Leave out the pictures and output exactly the lines below from the one with "The width and height of the screenshot is (805, 753)." down to the one with "The height and width of the screenshot is (1000, 1000).", both of them included.
[[ WORKING DATA open ]]
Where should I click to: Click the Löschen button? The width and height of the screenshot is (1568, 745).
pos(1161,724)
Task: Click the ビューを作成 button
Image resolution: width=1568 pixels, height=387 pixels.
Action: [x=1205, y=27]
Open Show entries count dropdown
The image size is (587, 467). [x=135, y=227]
[[ WORKING DATA closed ]]
[[ WORKING DATA open ]]
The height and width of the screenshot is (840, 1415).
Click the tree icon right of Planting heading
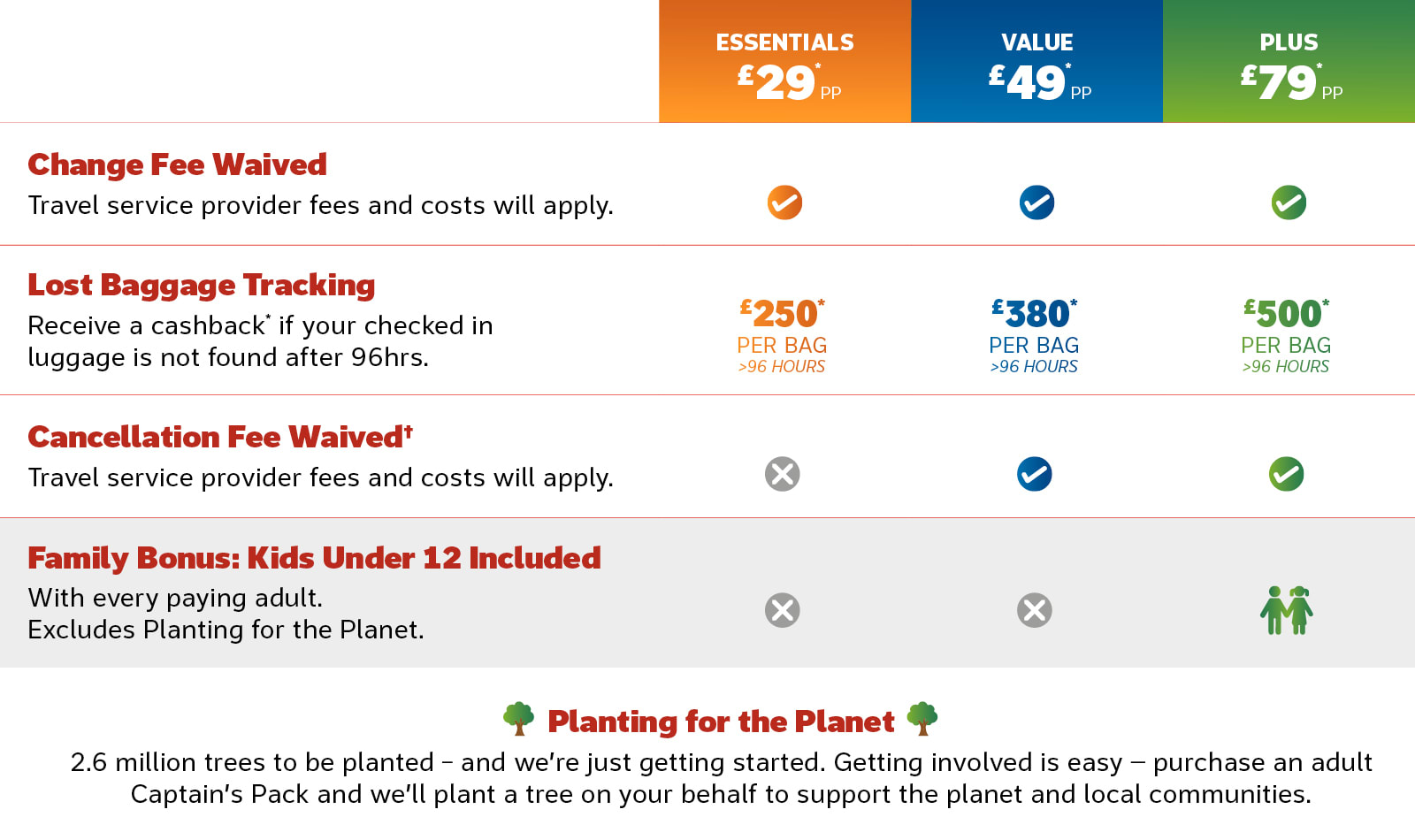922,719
[[ WORKING DATA closed ]]
[[ WORKING DATA open ]]
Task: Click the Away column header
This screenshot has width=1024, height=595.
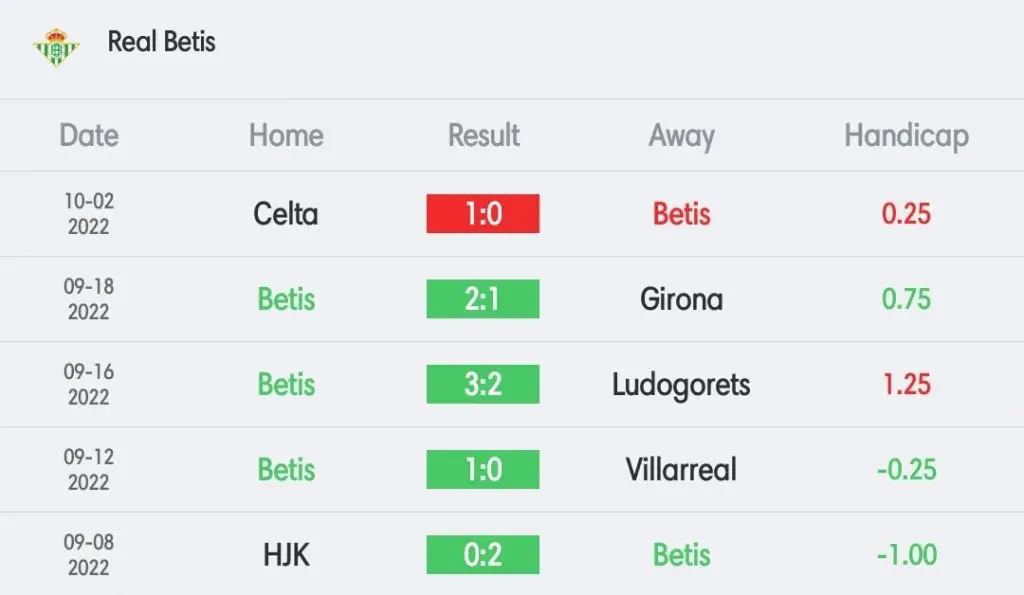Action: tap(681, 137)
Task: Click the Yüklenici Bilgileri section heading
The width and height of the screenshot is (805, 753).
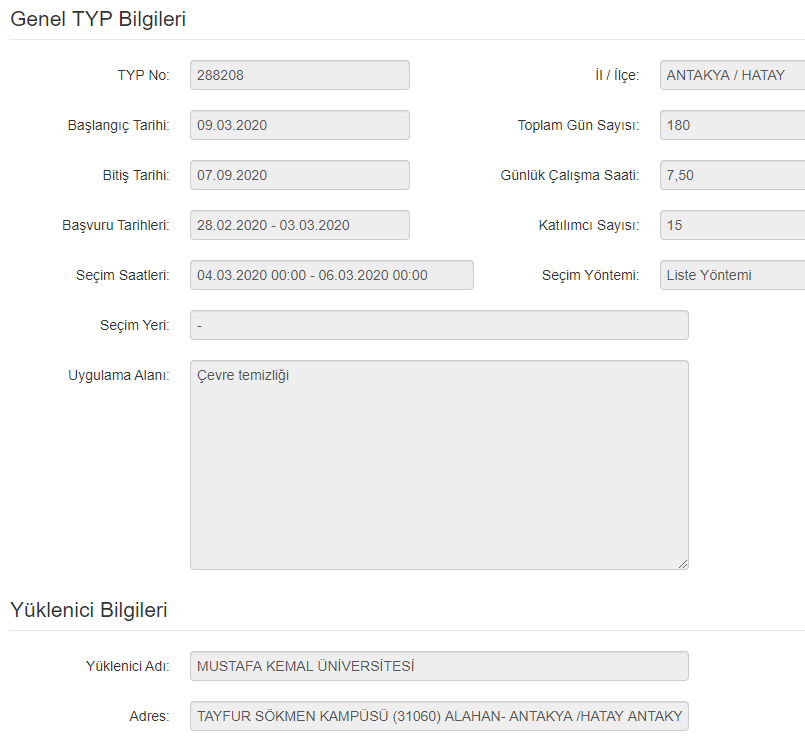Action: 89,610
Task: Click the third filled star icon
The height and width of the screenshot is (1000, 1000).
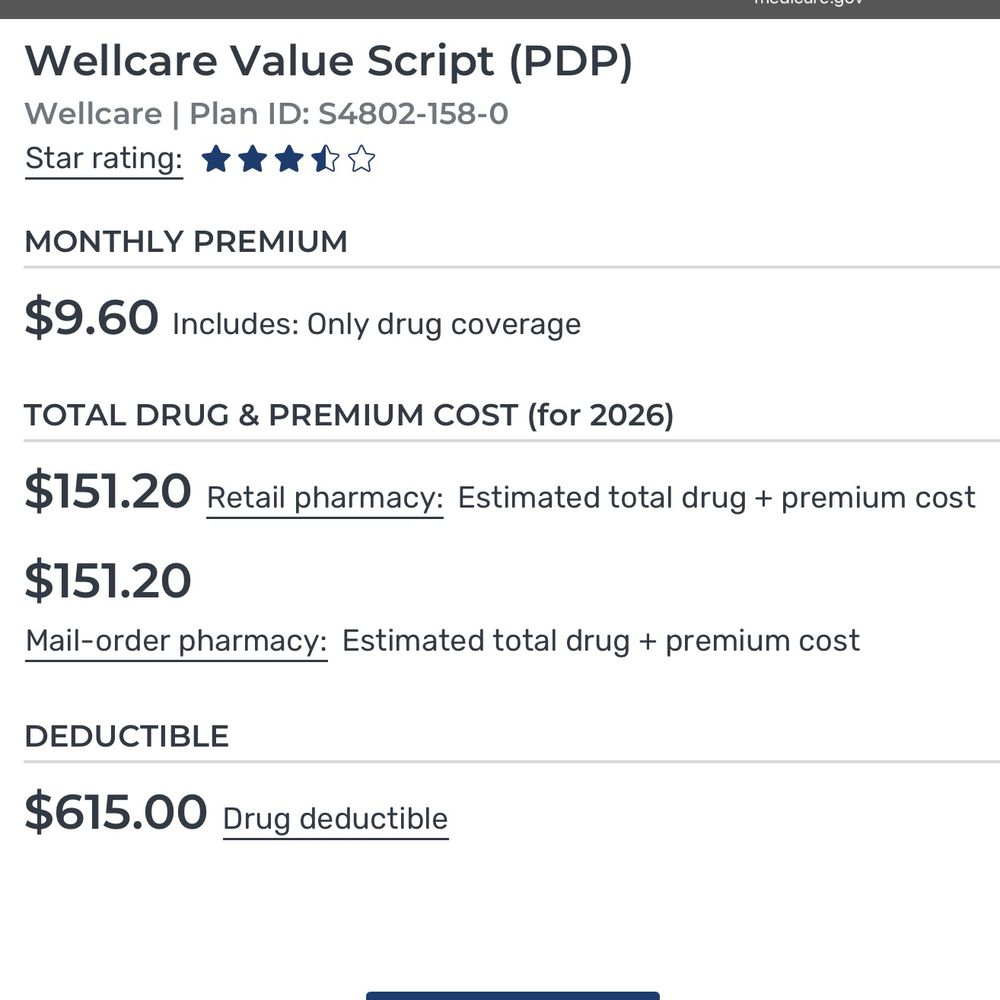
[[ WORKING DATA closed ]]
**ANSWER TO THE EXERCISE:**
The width and height of the screenshot is (805, 753).
Action: 89,610
Task: Click the third filled star icon
The height and width of the screenshot is (1000, 1000).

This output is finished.